The small town nestled in bush north of Melbourne was one of the first places hit by the monstrous fires that roared across Victoria at the weekend. At least four people died in Wandong and many homes were reduced to charred hulks. Yesterday, the sickly-sweet smell of smoke hung in the air.

As the death toll from Australia's worst bushfires rose to 181, police were closing in on arsonists suspected of starting some of the blazes. They believe they know the identity of a man allegedly responsible for one of the biggest fires, and may release a photofit in coming days.

For Mrs Kovacic and her husband, Drago, such developments are academic. All that registers is the scale of their loss. The elderly couple, originally from Croatia, had built a sizeable house in Wandong, planting 200 fruit trees. They kept chickens. All that remains of their orchard is twisted black stumps. The chickens are gone.

After fleeing their home just in time, the couple returned to find it obliterated. "This was their whole life, their dream, everything they'd worked for," said their son, Vlado Kovacic.

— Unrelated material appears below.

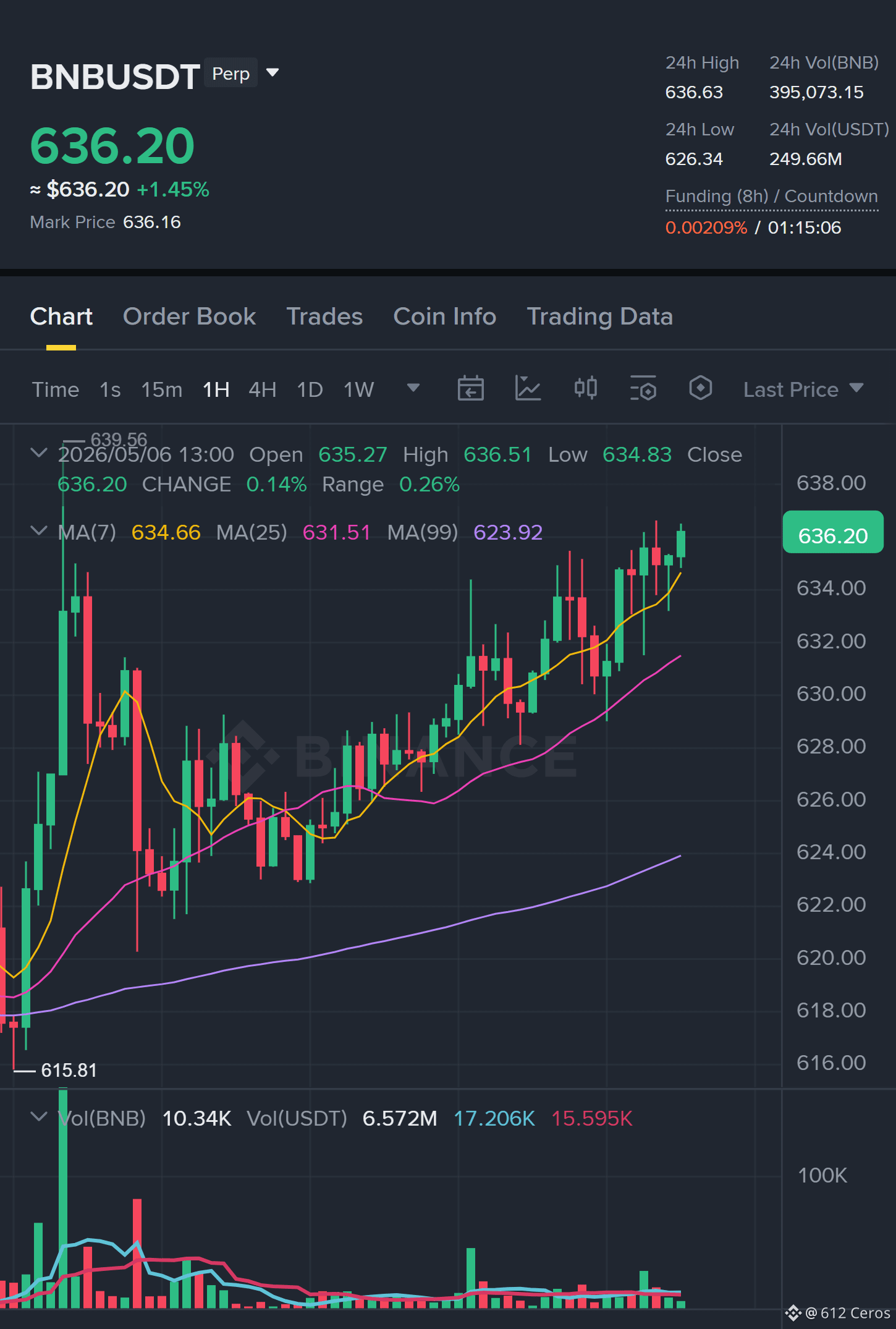Screen dimensions: 896x1329
Task: Open the chart display settings icon
Action: (643, 389)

Drago, a neat man of 74, tapped his breast with his fist. "It hurts me here," he said. "My heart is breaking."

Down the road is a chaotic mess of rubble and broken glass, the remains of a once handsome dwelling. Inside, there is little to be seen: a fridge, television and sofa all lie burnt and smashed in the wreckage. The garden is littered with broken stone urns and angels; the fishpond is ankle-deep in ash. A garage door flaps uselessly on its hinges.

There are similar scenes in communities all over the disaster zone, which comprises 20 or so hamlets and townships dotted across a broad arc of forested and agricultural land. And everywhere there is evidence of the fury of the firestorm. The cinder-black landscape still smoulders in patches. The remains of kangaroos, incinerated in mid-escape, lay across the north-south highway. Metal road signs have become blobs on the pavement.

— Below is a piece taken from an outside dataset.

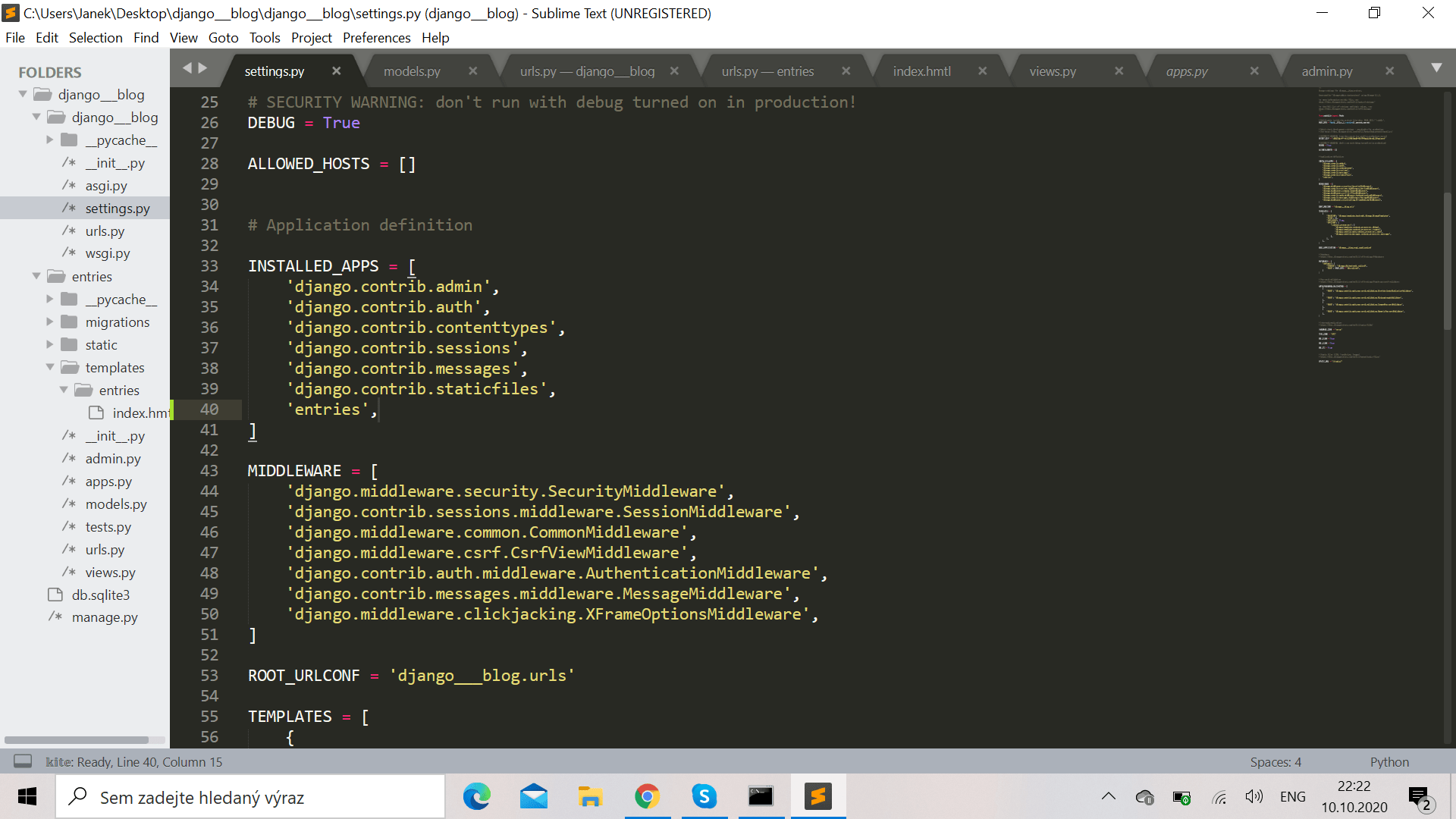
Task: Expand the migrations folder
Action: [x=50, y=322]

In the town of Whittlesea, where an emergency relief centre has been set up, bushfire victims exchange tales of survival and bereavement. As volunteers serve up continous cups of tea, the locals cling to each other and weep. Their minds are filled with images they wish they had never seen.

Roger Cook calls himself a working-class boy from Portsmouth. He has lived in Kinglake West, in the Upper Yarra Valley, for 20 years. His street, Pine Ridge Road, borders a national park. "That's what we love about it," he said. "You're in a little suburban street, but you've got lyre birds and wombats and beautiful bushland." There were 47 houses on Pine Ridge Road, and fire destroyed them all. Dozens of lives were lost in the Kinglake area. Mr Cook believes 21 people died in his street. He counts them off on his fingers. "There's a single mother with two kids, there's an old lady, there's a family with two young kids."

His own family left just in time. "A few more minutes, and we'd have been trapped," he said. Three men he knows stayed until houses around them were virtually exploding. By that time, their four-wheel drive was on fire, and their other car was so hot that the gearstick was melting. "One bloke had to sit in another's lap because the seats were melting, but they managed to drive it," said Mr Cook. "They were probably the last ones alive in the town. They said they heard screaming as they left."

Inside the volunteer fire service headquarters in Whittlesea, an exhausted John Holmes was gulping down dinner after a 12-hour shift. He had spent the day in Kinglake, which he called "Armageddon". "Everything there is grey and black," he said. "If it's still standing, it's black; if it's not, it's ash."

One of the most haunting sights, he recalled, was cattle that had been burnt as they sat in the fields. The inferno had roared through so swiftly, they had not even had time to get up. Another firefighter, David Tree, had rescued a koala he saw moving gingerly on scorched paws across the burnt countryside.

It stopped when it noticed him following, and he called out to his colleagues for water. "I unscrewed the bottle, tipped it up on his lips and he just took it naturally," Mr Tree said. "He kept reaching for the bottle, almost like a baby."